Türkiye’de araştırmaya katılanların %43’ü siyaset alanında cinsiyet eşitliğinin kesinlikle veya kısmen başarıldığına inanıyor. Diğer yandan, %51’i siyaset alanında cinsiyet eşitliğinin kesinlikle veya hiç başarılmadığını düşünüyor. Bu sonuçlardan, Türkiye’deki siyaset alanında cinsiyet eşitliğine ilişkin farkındalığın artırılması ve daha adil politikaların uygulanması için ciddi bir çaba sarf edilmesi gerektiği anlaşılıyor.
“Evde” cinsiyet eşitliği düşüşte
Araştırma, 2019’da insanların %48’inin ev ortamında toplumsal cinsiyet eşitliğinin sağlandığına inanırken artık yalnızca %40’lık bir kesimin aynı fikre sahip olduğunu gösteriyor.
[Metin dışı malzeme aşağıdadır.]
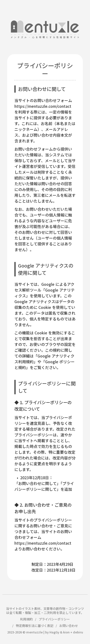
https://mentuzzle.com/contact (43, 106)
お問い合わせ (69, 626)
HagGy (54, 632)
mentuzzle (34, 632)
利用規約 (26, 619)
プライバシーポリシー (54, 619)
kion (66, 632)
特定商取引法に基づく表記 (35, 626)
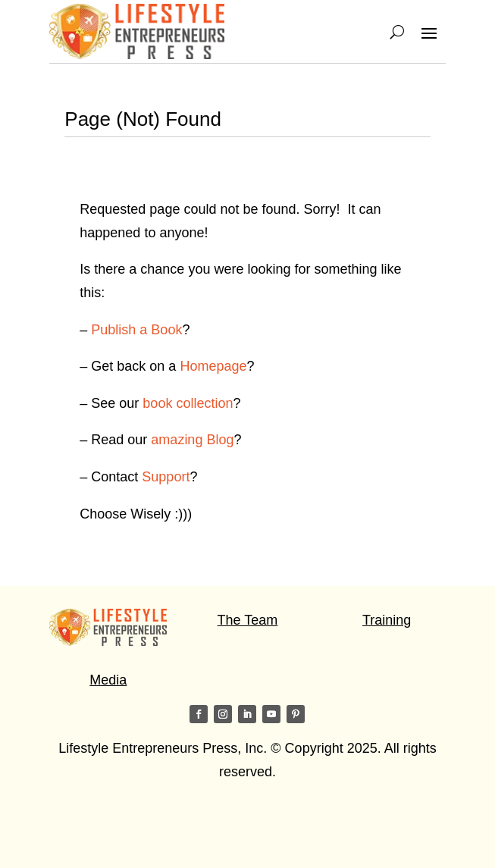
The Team (248, 620)
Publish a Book (136, 330)
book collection (187, 403)
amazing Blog (192, 440)
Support (165, 477)
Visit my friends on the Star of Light (155, 832)
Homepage (213, 366)
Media (108, 680)
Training (387, 620)
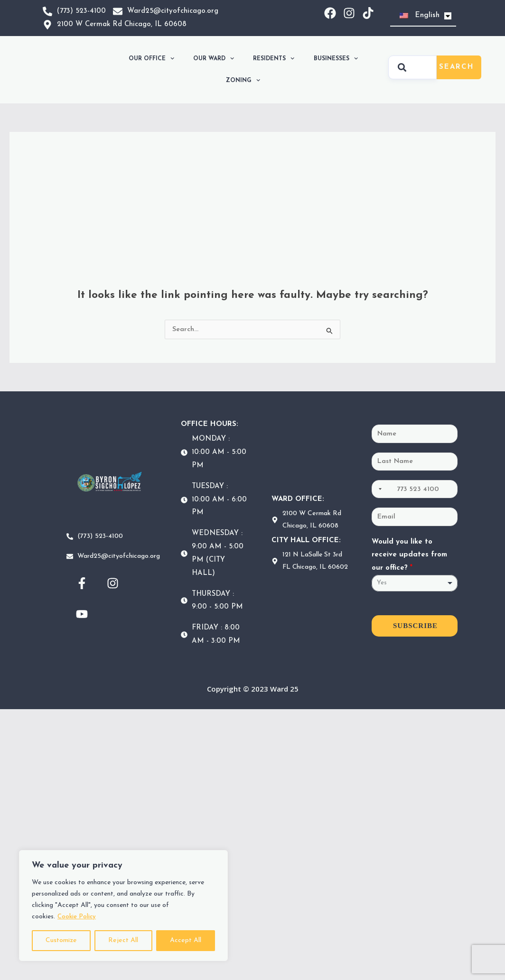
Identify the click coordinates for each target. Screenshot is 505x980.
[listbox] (414, 585)
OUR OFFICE (151, 58)
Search (457, 67)
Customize (61, 940)
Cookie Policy (78, 916)
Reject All (123, 940)
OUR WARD (214, 58)
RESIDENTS (273, 58)
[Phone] (414, 490)
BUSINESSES (336, 58)
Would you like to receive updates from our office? (409, 557)
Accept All (186, 940)
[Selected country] (378, 490)
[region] (123, 906)
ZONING (243, 80)
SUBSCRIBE (415, 628)
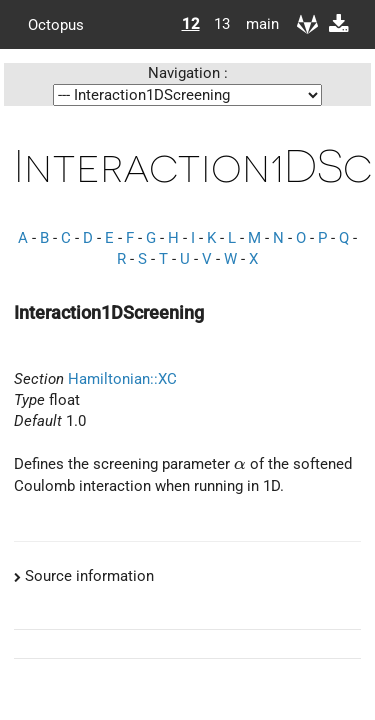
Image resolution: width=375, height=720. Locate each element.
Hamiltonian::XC (122, 379)
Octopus (56, 24)
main (255, 24)
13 (222, 24)
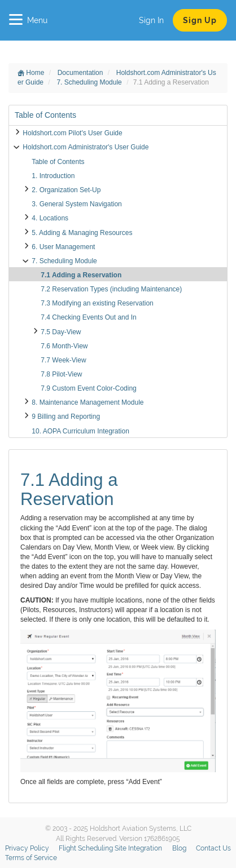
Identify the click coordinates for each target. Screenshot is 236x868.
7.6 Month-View (64, 346)
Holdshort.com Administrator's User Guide (85, 147)
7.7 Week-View (63, 360)
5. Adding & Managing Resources (82, 233)
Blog (179, 848)
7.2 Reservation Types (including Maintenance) (111, 289)
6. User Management (63, 247)
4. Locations (50, 218)
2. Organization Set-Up (66, 190)
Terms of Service (31, 858)
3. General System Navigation (76, 204)
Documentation (81, 73)
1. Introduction (53, 176)
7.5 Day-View (60, 332)
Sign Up (200, 20)
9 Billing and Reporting (65, 417)
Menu (28, 20)
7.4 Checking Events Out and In (88, 317)
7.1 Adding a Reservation (81, 275)
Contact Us (213, 848)
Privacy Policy (27, 848)
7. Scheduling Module (90, 82)
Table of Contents (58, 162)
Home (30, 73)
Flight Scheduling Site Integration (110, 848)
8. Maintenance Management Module (88, 402)
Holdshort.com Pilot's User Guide (72, 133)
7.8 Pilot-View (61, 374)
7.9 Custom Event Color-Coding (88, 388)
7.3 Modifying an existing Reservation (97, 303)
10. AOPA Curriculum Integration (80, 431)
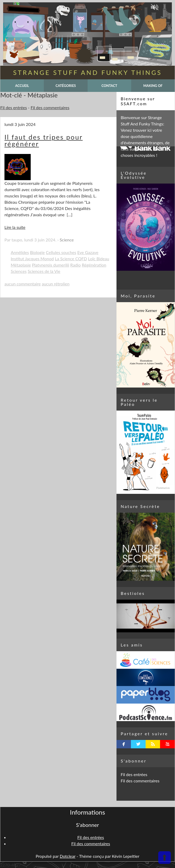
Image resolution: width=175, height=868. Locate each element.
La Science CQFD (71, 258)
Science (66, 240)
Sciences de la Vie (44, 271)
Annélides (20, 252)
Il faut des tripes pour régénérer (44, 140)
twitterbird (138, 744)
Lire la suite (15, 227)
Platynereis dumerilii (51, 265)
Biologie (38, 252)
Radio (75, 265)
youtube (167, 744)
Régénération (94, 265)
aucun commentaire (22, 284)
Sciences (19, 271)
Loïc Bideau (99, 258)
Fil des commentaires (50, 107)
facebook (124, 744)
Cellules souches (61, 252)
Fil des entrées (14, 107)
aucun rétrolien (55, 284)
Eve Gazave (88, 252)
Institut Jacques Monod (32, 258)
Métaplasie (21, 265)
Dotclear (68, 856)
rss (153, 744)
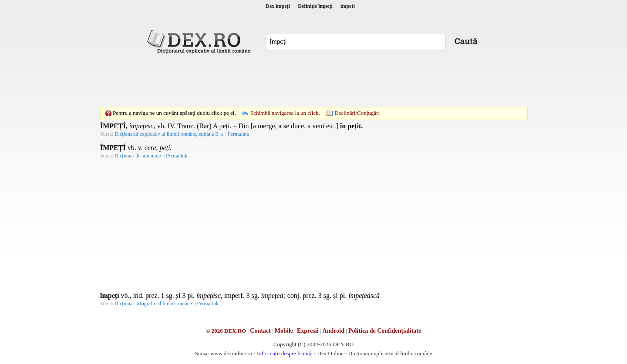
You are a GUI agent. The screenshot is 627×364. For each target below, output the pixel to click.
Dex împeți (278, 6)
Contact (260, 331)
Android (334, 331)
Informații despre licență (285, 353)
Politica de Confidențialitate (384, 331)
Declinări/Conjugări (357, 113)
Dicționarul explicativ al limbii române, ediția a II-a (169, 134)
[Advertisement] (314, 80)
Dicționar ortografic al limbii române (153, 304)
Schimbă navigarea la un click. (285, 113)
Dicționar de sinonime (138, 156)
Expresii (308, 331)
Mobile (284, 331)
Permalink (238, 134)
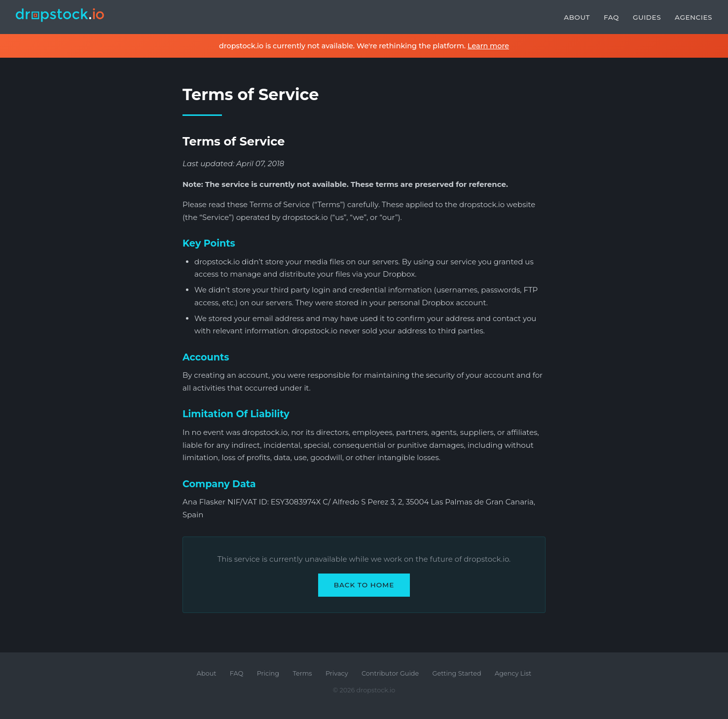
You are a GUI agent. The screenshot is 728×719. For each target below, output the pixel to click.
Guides (647, 17)
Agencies (693, 17)
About (577, 17)
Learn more (488, 46)
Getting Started (457, 673)
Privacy (337, 673)
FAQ (611, 17)
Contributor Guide (390, 673)
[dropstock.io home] (60, 17)
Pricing (268, 673)
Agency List (513, 673)
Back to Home (364, 585)
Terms (302, 673)
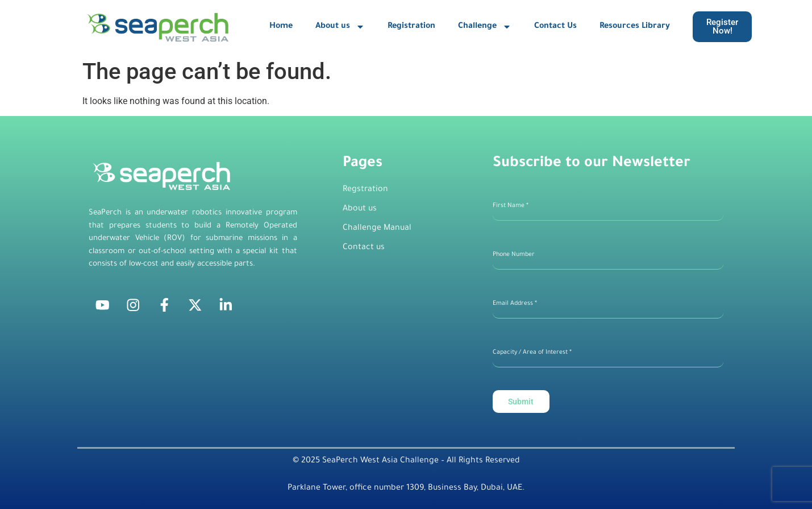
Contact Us (555, 27)
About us (340, 27)
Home (281, 27)
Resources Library (635, 27)
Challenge (485, 27)
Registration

Türkiye’de “ev içinde” cinsiyet eşitliği konusunda katılımcıların yüzde 53’ü kesinlikle ve bir dereceye kadar başarıya ulaşıldığını düşünüyor. Kadın ve erkekler arasında bu konuda olumlu düşünenlerin oranında yine belirgin bir farklılık ortaya çıkıyor; ev içinde toplumsal cinsiyet eşitliğine ulaşıldığını ve bir dereceye kadar ulaşıldığını düşünen erkeklerin oranı %58 iken bu oran kadınlarda %48’lere geriliyor. Bununla birlikte, katılımcıların yüzde 41’i ev içinde cinsiyet eşitliğinin başarılamadığını ya da hiç başarılamadığını ifade ediyor.
Araştırma künyesi: Çalışmada 39 ülkede 33,866 kişiyle görüşüldü. Araştırma Türkiye’de 20 – 26 Ocak 2024 tarihleri arasında CATI (Bilgisayar Destekli Telefon Görüşmesi) yöntemiyle 523 kişi arasında gerçekleştirildi.